Информация рождает жизнь. Жизнь начинается там, где материя обретает способность копировать себя. Вы не можете описать процесс естественного отбора, эволюции, иначе, как на языке информации. Только 60 лет назад с открытием ДНК биологи начали понимать, как информация работает на молекулярном уровне. Мы ведь теперь даже используем в биологии термины, принятые в информатике: называем ДНК генетическим кодом, потому что эта молекула буквально содержит зашифрованную информацию. Понятие об информации тесно связано с оппозицией структура – хаос, паттерн – беспорядок, оно позволяет нам разделять эти вещи, измерять упорядоченность, и это фундаментальное качество Вселенной.
– Станут ли технологии BigData – больших данных – следующей большой информационной революцией? Правда ли, что в огромном массиве накопленной человечеством информации мы сможем увидеть общую картину, вскрыть какие-то фундаментальные взаимосвязи, о которых и не догадывались?
– Это всего лишь мое мнение, но, по-моему, то, что большие данные стали модным термином, – это перегретая тема. Люди любят рассуждать, что в больших данных есть какая-то магия, но я в это не верю. Конечно, чем больше данных, тем больше ценных статистических выводов можно сделать, но в этом ведь нет ничего нового. С другой стороны, чем больше информации, тем больше путаницы, тем выше шансы принять за паттерн что-то, не имеющее отношения к действительности. Отделить «настоящий» паттерн от фальшивого – очень сложная задача. Посмотрите на медицину – у нас уже собрана богатейшая статистика, например, о влиянии кофе на здоровье человека. Но это не мешает ученым регулярно публиковать исследования с противоречащими друг другу выводами. Увеличение выборки не может автоматически решить эту проблему.
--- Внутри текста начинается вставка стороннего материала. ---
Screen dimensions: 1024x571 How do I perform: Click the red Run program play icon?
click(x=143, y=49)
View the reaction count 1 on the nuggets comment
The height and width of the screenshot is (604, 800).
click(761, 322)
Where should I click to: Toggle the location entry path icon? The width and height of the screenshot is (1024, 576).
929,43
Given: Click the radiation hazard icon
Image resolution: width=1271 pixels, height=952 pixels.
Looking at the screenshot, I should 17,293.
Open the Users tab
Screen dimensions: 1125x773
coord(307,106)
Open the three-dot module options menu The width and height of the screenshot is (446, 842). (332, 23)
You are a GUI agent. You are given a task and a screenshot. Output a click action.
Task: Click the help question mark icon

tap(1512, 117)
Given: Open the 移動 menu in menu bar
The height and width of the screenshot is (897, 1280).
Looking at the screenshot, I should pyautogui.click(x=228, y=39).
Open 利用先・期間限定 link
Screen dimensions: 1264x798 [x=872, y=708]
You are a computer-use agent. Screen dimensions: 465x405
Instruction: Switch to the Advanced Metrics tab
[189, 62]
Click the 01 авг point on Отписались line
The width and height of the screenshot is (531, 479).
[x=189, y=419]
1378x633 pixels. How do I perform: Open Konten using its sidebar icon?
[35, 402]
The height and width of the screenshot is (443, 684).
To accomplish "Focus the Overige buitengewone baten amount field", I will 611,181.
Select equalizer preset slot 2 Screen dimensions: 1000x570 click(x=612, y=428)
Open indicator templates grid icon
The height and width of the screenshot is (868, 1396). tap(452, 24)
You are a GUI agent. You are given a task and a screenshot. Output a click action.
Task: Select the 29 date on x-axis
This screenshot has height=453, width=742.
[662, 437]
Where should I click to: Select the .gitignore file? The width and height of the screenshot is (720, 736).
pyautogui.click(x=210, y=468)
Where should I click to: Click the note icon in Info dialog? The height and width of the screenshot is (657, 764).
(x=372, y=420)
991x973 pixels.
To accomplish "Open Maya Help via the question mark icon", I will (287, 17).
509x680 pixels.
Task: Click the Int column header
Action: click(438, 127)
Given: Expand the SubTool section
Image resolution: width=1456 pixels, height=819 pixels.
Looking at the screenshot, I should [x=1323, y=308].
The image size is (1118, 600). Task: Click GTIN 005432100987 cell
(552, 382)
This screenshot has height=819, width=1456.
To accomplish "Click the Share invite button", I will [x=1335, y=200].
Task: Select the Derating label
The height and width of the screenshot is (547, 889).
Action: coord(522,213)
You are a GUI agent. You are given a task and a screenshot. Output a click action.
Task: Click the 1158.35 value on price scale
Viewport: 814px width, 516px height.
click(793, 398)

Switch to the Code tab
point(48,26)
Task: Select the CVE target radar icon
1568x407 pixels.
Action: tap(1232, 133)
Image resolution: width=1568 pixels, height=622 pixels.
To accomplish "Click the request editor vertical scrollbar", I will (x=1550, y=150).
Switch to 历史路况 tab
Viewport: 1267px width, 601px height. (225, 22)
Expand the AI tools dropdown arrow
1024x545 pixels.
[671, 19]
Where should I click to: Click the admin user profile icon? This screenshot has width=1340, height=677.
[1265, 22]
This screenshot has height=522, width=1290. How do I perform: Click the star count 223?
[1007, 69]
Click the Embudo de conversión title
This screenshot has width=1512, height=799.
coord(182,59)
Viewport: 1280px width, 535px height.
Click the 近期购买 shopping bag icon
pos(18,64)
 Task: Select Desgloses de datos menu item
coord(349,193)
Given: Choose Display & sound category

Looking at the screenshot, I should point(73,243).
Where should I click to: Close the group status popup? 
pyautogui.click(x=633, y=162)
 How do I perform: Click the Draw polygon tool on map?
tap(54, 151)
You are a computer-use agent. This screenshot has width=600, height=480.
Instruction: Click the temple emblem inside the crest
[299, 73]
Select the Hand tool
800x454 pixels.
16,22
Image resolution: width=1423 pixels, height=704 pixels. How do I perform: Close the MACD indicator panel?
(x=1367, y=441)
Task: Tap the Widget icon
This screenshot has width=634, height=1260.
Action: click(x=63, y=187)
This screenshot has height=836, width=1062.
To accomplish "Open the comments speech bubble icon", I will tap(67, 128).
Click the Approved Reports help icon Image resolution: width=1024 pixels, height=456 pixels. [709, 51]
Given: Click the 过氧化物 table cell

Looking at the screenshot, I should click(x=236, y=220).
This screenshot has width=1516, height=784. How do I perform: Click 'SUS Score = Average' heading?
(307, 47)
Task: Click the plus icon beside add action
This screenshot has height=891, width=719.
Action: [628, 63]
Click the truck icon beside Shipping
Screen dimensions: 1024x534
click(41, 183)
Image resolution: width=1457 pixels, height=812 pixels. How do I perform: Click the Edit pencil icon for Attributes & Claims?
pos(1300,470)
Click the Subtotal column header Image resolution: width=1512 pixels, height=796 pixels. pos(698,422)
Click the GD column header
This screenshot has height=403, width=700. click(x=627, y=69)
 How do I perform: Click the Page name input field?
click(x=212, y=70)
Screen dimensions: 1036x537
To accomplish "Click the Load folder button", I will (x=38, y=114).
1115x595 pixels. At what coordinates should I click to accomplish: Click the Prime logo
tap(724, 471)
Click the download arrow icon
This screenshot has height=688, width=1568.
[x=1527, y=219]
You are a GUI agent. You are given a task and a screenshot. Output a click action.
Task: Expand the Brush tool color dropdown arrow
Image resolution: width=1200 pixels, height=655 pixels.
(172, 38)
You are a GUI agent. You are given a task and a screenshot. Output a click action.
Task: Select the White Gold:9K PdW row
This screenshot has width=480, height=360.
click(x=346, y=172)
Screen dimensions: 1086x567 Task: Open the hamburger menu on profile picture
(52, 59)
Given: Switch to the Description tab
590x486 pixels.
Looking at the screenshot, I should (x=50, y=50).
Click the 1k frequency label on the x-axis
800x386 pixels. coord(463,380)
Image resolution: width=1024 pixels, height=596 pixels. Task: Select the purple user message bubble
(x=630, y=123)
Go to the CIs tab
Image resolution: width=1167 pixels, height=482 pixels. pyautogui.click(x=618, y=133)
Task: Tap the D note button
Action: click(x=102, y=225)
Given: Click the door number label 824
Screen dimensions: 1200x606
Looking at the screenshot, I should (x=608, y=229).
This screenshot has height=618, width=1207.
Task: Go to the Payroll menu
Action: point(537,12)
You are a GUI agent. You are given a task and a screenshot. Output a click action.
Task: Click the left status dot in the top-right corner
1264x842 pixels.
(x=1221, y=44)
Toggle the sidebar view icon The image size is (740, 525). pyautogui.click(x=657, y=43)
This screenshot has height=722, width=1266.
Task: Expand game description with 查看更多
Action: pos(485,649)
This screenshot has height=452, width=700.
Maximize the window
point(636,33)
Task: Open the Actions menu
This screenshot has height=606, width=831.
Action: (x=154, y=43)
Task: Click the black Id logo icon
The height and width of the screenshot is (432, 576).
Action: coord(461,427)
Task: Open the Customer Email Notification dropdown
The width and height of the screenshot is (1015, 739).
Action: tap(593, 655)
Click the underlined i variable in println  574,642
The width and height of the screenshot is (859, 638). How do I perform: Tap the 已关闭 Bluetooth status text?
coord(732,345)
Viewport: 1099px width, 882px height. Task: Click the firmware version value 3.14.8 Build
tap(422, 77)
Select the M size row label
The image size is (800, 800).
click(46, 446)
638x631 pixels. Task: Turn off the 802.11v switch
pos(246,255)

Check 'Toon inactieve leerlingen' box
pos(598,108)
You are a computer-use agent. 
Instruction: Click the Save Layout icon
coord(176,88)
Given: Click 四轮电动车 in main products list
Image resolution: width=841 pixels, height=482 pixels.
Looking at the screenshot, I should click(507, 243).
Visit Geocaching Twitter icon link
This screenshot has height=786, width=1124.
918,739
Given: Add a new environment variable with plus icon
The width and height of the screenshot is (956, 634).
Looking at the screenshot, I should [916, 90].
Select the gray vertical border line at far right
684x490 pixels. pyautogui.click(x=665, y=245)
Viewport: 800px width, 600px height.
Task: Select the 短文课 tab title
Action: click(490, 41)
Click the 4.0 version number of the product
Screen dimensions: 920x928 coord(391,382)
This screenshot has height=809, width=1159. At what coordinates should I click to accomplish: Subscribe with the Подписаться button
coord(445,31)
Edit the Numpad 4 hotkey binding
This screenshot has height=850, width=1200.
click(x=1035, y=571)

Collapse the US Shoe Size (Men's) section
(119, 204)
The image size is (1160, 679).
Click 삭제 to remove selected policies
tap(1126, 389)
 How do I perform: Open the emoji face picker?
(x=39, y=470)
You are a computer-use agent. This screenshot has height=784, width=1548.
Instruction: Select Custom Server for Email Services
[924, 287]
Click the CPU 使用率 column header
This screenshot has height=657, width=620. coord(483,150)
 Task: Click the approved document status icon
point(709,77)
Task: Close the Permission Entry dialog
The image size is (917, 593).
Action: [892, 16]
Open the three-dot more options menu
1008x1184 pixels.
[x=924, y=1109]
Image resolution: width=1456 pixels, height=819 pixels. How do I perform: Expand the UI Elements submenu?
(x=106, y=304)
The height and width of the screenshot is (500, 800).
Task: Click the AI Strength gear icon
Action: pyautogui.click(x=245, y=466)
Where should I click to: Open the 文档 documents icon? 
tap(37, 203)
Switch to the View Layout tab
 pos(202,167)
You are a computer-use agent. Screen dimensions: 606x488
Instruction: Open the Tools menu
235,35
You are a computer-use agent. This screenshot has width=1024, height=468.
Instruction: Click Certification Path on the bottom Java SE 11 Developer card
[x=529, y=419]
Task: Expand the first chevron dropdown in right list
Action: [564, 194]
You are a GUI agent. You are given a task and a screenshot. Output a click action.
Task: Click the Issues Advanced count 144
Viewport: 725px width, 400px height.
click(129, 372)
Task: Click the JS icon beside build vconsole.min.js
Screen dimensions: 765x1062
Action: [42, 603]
Конечно, большие данные могут принести и пользу. Например, бывают очень редкие болезни, которые встречаются у одного человека на сотни тысяч или даже на миллионы. В мире, где статистика плохо собирается, где врач за всю жизнь примет всего несколько тысяч пациентов, такая болезнь останется абсолютно невидимой. Но теперь мы находим новые редкие болезни каждый год, описываем их и ищем для них лекарства. Так что технологии BigData где-то могут оказаться полезными и даже очень полезными, но я не думаю, что это будет революцией.
– А что тогда будет революцией? Речь, письменность, математика, телеграф, компьютер, интернет – что дальше?
– У меня нет конкретного предсказания. Будем и дальше двигаться в том же направлении: еще больше способов коммуникации, поиска информации, и ее сбора. И еще выше значение ее фильтрации.